#### [TASK TO CARRY OUT]
The records follow. Copy each one exactly.

Saved entries
___

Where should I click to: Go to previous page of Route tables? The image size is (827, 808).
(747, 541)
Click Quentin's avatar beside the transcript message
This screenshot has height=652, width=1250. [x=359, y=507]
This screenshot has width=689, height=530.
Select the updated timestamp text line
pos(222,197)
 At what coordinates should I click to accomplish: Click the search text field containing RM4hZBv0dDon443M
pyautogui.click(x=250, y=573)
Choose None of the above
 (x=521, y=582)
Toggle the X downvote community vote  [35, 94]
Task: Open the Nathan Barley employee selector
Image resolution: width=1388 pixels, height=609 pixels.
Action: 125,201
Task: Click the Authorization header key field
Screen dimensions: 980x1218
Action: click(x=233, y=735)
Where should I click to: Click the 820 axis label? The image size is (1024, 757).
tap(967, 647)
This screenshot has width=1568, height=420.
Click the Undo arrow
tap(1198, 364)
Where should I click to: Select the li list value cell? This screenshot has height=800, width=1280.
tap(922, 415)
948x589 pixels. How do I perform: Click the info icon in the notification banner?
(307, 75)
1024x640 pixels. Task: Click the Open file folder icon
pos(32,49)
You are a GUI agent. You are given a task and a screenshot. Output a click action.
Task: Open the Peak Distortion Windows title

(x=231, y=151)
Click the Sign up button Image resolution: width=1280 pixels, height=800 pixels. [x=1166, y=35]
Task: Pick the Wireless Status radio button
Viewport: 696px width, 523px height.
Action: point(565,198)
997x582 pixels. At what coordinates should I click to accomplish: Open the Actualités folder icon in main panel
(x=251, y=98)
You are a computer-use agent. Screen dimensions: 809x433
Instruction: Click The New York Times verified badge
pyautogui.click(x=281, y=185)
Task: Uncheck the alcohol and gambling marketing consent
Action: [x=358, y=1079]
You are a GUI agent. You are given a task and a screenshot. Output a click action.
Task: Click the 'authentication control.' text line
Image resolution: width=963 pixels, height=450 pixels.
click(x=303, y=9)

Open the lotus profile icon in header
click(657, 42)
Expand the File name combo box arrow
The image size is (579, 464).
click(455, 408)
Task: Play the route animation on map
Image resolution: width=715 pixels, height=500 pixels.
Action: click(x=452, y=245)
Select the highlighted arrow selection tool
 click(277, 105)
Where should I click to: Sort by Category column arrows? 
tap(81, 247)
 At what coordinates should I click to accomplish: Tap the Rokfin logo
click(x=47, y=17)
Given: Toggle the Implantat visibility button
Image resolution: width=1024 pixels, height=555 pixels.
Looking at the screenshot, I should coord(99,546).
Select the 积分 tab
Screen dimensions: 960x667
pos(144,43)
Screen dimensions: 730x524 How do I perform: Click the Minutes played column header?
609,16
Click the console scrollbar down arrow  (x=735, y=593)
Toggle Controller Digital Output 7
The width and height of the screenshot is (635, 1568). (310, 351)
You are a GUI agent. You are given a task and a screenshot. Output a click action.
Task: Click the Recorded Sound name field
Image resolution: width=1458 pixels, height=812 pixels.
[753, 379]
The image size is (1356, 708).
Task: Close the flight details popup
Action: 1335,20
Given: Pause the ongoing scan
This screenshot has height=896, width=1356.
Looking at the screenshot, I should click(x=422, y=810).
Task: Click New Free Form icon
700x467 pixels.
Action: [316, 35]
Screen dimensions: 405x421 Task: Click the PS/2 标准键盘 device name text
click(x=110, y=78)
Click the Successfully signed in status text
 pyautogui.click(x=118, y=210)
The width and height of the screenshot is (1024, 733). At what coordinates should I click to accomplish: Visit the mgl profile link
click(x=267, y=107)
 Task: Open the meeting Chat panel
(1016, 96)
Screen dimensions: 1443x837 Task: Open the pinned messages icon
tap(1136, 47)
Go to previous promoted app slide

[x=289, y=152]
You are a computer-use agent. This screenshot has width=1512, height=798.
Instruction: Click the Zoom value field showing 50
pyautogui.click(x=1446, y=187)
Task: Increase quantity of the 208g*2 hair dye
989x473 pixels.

___

#### [PROBLEM SOLUTION]
Where should I click to: Go to previous page of Route tables? The image size is (827, 808).
(747, 541)
Click Quentin's avatar beside the transcript message
This screenshot has height=652, width=1250. [x=359, y=507]
This screenshot has width=689, height=530.
Select the updated timestamp text line
pos(222,197)
 At what coordinates should I click to accomplish: Click the search text field containing RM4hZBv0dDon443M
pyautogui.click(x=250, y=573)
Choose None of the above
 (x=521, y=582)
Toggle the X downvote community vote  [35, 94]
Task: Open the Nathan Barley employee selector
Image resolution: width=1388 pixels, height=609 pixels.
Action: 125,201
Task: Click the Authorization header key field
Screen dimensions: 980x1218
Action: click(x=233, y=735)
Where should I click to: Click the 820 axis label? The image size is (1024, 757).
tap(967, 647)
This screenshot has width=1568, height=420.
Click the Undo arrow
tap(1198, 364)
Where should I click to: Select the li list value cell? This screenshot has height=800, width=1280.
tap(922, 415)
948x589 pixels. How do I perform: Click the info icon in the notification banner?
(307, 75)
1024x640 pixels. Task: Click the Open file folder icon
pos(32,49)
You are a GUI agent. You are given a task and a screenshot. Output a click action.
Task: Open the Peak Distortion Windows title

(x=231, y=151)
Click the Sign up button Image resolution: width=1280 pixels, height=800 pixels. [x=1166, y=35]
Task: Pick the Wireless Status radio button
Viewport: 696px width, 523px height.
Action: point(565,198)
997x582 pixels. At what coordinates should I click to accomplish: Open the Actualités folder icon in main panel
(x=251, y=98)
You are a computer-use agent. Screen dimensions: 809x433
Instruction: Click The New York Times verified badge
pyautogui.click(x=281, y=185)
Task: Uncheck the alcohol and gambling marketing consent
Action: [x=358, y=1079]
You are a GUI agent. You are given a task and a screenshot. Output a click action.
Task: Click the 'authentication control.' text line
Image resolution: width=963 pixels, height=450 pixels.
click(x=303, y=9)

Open the lotus profile icon in header
click(657, 42)
Expand the File name combo box arrow
The image size is (579, 464).
click(455, 408)
Task: Play the route animation on map
Image resolution: width=715 pixels, height=500 pixels.
Action: click(x=452, y=245)
Select the highlighted arrow selection tool
 click(277, 105)
Where should I click to: Sort by Category column arrows? 
tap(81, 247)
 At what coordinates should I click to accomplish: Tap the Rokfin logo
click(x=47, y=17)
Given: Toggle the Implantat visibility button
Image resolution: width=1024 pixels, height=555 pixels.
Looking at the screenshot, I should coord(99,546).
Select the 积分 tab
Screen dimensions: 960x667
pos(144,43)
Screen dimensions: 730x524 How do I perform: Click the Minutes played column header?
609,16
Click the console scrollbar down arrow  (x=735, y=593)
Toggle Controller Digital Output 7
The width and height of the screenshot is (635, 1568). (310, 351)
You are a GUI agent. You are given a task and a screenshot. Output a click action.
Task: Click the Recorded Sound name field
Image resolution: width=1458 pixels, height=812 pixels.
[753, 379]
The image size is (1356, 708).
Task: Close the flight details popup
Action: 1335,20
Given: Pause the ongoing scan
This screenshot has height=896, width=1356.
Looking at the screenshot, I should click(x=422, y=810).
Task: Click New Free Form icon
700x467 pixels.
Action: [316, 35]
Screen dimensions: 405x421 Task: Click the PS/2 标准键盘 device name text
click(x=110, y=78)
Click the Successfully signed in status text
 pyautogui.click(x=118, y=210)
The width and height of the screenshot is (1024, 733). At what coordinates should I click to accomplish: Visit the mgl profile link
click(x=267, y=107)
 Task: Open the meeting Chat panel
(1016, 96)
Screen dimensions: 1443x837 Task: Open the pinned messages icon
tap(1136, 47)
Go to previous promoted app slide

[x=289, y=152]
You are a computer-use agent. This screenshot has width=1512, height=798.
Instruction: Click the Zoom value field showing 50
pyautogui.click(x=1446, y=187)
Task: Increase quantity of the 208g*2 hair dye
989x473 pixels.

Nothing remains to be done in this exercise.